Sei straniero senza permesso di soggiorno? Hai comunque diritto alle prestazioni INAIL. L'art. 4 del DPR 1124/1965 non distingue tra lavoratori regolari e irregolari: l'assicurazione opera indipendentemente dalla regolarità del rapporto. Vai al Pronto Soccorso (gratuito anche per chi ha la tessera STP per stranieri temporaneamente presenti), e il certificato medico attiva la procedura normalmente.

Il datore di lavoro si rifiuta di fare la denuncia? Se lavori in nero o il datore si oppone, puoi presentare tu stesso la denuncia direttamente all'INAIL con il certificato medico, la descrizione delle attività svolte e i documenti che provano l'esposizione al rischio. Rivolgiti a un patronato o a un sindacato.

Sei un lavoratore autonomo (artigiano, agricolo)? Sei assicurato obbligatoriamente tramite la gestione INAIL di settore. In caso di infortunio, la denuncia la presenti tu direttamente entro 2 giorni dall'evento (5 giorni per malattia professionale).

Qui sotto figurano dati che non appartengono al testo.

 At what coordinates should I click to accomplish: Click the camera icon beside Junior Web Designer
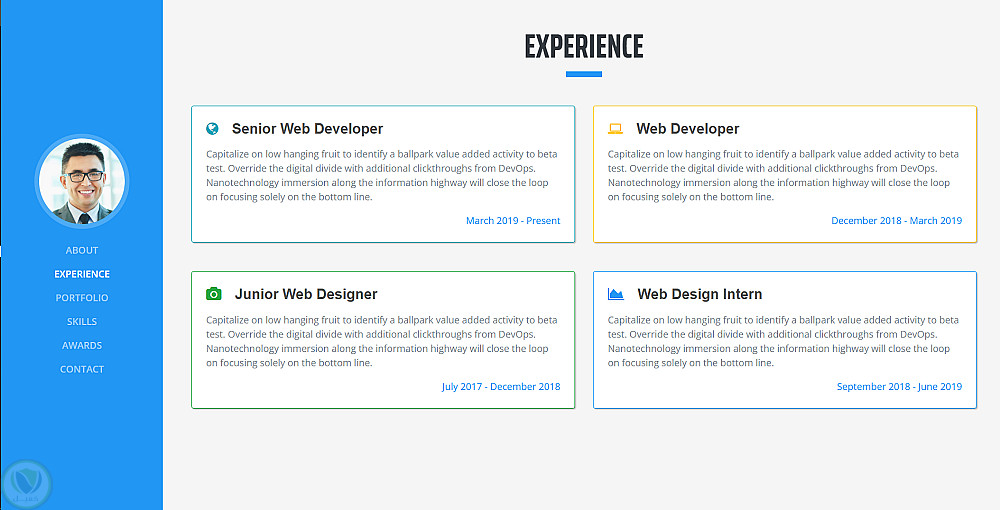pyautogui.click(x=213, y=294)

Sei in smart working? Sei coperto durante l'orario di lavoro negli spazi destinati all'attività professionale, incluse le pause fisiologiche. Non sei coperto per incidenti avvenuti chiaramente durante attività personali (cucinare, fare il bucato, ecc.).

Fonti ufficiali

Riferimenti normativi: DPR 1124/1965 (Testo Unico INAIL), DLgs 38/2000 (danno biologico), DLgs 81/2008 (Testo Unico Sicurezza Lavoro), DLgs 151/2015, L. 145/2018, DM 10/06/2014.